Bryce Harper’s free agency destination, as of Monday morning, remains unknown, after a weekend of reports that Harper was “close” to a deal, or that talks were “intensifying” with the player with one team or another.
But what of Harper’s previous team, the Washington Nationals?
The Nationals have not been reported to have much of a chance to keep their star free agent player, and Washington Post columnist Thomas Boswell filed a column from the Nationals’ spring training complex in Florida over the weekend in which he examined what a post-Harper Nationals team might look like.
Boswell’s column points out the new players the Nationals have added, including top pitcher Patrick Corbin, relief pitcher Trevor Rosenthal, and second baseman Brian Dozier, who is seen as a potential team leader. But lower down in the column, Boswell takes a shot at Harper, arguing that the departure of the star player “would help any team improve its attention to fundamentals.”
“When the most famous player on the team can’t go 10 days without failing to run out a groundball or overthrowing a cutoff man by 15 feet or throwing to the wrong base or being caught unprepared in the outfield or on the bases, it’s hard to demand total alertness from the other 24,” Boswell writes.

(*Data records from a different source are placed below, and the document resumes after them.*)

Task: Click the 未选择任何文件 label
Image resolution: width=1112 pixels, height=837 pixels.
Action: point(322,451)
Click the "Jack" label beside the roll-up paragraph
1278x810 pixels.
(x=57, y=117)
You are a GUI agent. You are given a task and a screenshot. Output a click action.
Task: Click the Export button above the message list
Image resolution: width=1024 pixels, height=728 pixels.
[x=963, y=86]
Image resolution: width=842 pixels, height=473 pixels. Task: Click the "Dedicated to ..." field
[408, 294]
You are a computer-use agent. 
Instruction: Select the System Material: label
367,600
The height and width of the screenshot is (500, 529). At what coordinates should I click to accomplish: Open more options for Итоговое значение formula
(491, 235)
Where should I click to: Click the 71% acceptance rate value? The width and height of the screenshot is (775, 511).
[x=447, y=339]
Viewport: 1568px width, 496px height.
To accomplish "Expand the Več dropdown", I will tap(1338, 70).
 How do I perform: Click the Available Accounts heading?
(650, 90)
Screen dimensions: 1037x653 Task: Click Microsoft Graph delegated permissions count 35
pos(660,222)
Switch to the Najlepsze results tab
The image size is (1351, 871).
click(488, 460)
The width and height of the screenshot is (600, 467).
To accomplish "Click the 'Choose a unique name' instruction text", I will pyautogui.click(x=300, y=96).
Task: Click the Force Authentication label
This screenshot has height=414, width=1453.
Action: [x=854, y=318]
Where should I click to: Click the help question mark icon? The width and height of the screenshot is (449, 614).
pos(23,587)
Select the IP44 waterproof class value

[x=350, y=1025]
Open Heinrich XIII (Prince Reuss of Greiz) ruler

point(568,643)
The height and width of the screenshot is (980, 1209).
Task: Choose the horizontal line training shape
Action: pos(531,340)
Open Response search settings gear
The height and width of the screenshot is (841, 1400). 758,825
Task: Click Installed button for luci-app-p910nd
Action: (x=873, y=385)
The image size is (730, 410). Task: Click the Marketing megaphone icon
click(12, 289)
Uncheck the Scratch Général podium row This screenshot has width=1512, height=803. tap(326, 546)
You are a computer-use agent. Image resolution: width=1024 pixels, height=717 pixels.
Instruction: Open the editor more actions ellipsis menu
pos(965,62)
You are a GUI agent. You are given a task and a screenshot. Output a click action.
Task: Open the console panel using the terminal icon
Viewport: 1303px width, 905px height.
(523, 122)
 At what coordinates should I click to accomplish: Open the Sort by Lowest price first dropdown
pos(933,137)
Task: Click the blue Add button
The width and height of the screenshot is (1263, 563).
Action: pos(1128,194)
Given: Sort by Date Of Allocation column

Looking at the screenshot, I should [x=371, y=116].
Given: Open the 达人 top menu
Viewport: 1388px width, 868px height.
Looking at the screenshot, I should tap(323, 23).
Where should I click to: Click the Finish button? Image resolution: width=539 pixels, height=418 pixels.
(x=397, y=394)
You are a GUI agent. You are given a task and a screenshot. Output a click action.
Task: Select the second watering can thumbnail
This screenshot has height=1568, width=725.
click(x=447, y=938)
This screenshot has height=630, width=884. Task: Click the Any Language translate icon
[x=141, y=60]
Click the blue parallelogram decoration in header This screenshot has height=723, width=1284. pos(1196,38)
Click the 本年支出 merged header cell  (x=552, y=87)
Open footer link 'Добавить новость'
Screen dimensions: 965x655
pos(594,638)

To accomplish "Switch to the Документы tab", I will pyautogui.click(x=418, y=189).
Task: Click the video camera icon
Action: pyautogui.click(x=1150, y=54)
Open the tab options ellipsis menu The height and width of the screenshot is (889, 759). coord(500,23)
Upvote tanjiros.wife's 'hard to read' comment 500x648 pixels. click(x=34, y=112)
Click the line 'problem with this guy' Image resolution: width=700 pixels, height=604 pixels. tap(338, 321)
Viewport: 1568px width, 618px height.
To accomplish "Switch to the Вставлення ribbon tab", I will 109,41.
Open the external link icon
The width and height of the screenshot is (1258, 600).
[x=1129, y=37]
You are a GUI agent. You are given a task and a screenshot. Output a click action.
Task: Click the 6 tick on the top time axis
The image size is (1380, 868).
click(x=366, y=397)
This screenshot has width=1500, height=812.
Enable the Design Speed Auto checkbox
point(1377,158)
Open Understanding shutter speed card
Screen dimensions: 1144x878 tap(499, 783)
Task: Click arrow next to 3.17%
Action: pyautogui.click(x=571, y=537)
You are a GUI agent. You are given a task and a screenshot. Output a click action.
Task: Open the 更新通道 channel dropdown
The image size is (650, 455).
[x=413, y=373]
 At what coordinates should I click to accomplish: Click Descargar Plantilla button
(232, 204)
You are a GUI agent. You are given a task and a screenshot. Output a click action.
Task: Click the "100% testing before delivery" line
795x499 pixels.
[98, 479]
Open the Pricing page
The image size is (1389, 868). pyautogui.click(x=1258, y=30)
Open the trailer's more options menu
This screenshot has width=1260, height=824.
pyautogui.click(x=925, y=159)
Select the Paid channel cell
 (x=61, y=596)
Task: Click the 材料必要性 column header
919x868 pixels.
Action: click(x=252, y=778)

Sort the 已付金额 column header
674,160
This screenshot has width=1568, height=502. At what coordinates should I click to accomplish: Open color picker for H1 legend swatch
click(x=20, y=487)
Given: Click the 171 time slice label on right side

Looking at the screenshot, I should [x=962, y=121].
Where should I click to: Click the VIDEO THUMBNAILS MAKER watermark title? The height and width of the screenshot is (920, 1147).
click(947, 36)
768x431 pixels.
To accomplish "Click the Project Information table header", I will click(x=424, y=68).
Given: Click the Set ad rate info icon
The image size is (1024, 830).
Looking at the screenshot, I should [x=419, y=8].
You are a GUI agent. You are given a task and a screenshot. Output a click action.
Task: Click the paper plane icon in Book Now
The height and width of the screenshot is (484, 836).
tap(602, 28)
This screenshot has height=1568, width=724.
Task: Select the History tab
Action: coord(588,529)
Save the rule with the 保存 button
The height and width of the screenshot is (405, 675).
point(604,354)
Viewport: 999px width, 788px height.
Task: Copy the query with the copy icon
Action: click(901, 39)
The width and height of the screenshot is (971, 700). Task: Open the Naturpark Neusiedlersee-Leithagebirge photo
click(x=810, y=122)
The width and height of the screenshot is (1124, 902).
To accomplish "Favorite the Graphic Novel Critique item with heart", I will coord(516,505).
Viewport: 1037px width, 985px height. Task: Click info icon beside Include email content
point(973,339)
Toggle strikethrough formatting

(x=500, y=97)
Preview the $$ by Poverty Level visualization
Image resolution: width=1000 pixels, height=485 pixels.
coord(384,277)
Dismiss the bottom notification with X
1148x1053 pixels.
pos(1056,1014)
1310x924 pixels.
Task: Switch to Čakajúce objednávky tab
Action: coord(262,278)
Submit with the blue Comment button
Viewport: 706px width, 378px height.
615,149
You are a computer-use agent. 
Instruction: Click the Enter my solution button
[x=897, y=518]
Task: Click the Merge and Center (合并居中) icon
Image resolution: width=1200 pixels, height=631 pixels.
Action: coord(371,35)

The columnist does not attribute this sentiment, in their own words, to any Nationals player or employee, and even begins by saying “while few mention it.” He does follow that paragraph with a two-word statement from an unnamed, yet prominent Nationals veteran – “Write it.”
Boswell goes on to lament the team’s lack of leadership in recent seasons, implicitly knocking Harper for failing to step up in that manner, and wishing that some of the newer players might do so this season.
My col: After impressive winter revamp in face of major free agent loses, Nats focus on basics they never should’ve neglected: pitching, defense, fundamentals, accountability, vet leaders. Can culture compensate for clout? https://t.co/enUroSSxDp
— Thomas Boswell (@ThomasBoswellWP) February 16, 2019
It’s not exactly a rare occasion for a local paper to run anonymous criticism of a star player or coach, implicitly sourced from the team, when he’s on his way out of town. The Boston Red Sox, in recent years, have been notorious for launching smear campaigns of that nature, most notoriously (per ESPN ) when the Boston Globe reported on former manager Terry Francona’s marital and drug problems shortly after he left the team in 2011.
It is strange and rather unusual, however, for this sentiment to be placed in the mouth of a columnist, with no quotes from any players other than one telling the columnist to write the column.
Boswell has also been critical of Harper in the past, going back as far as a Washington Post column in 2014.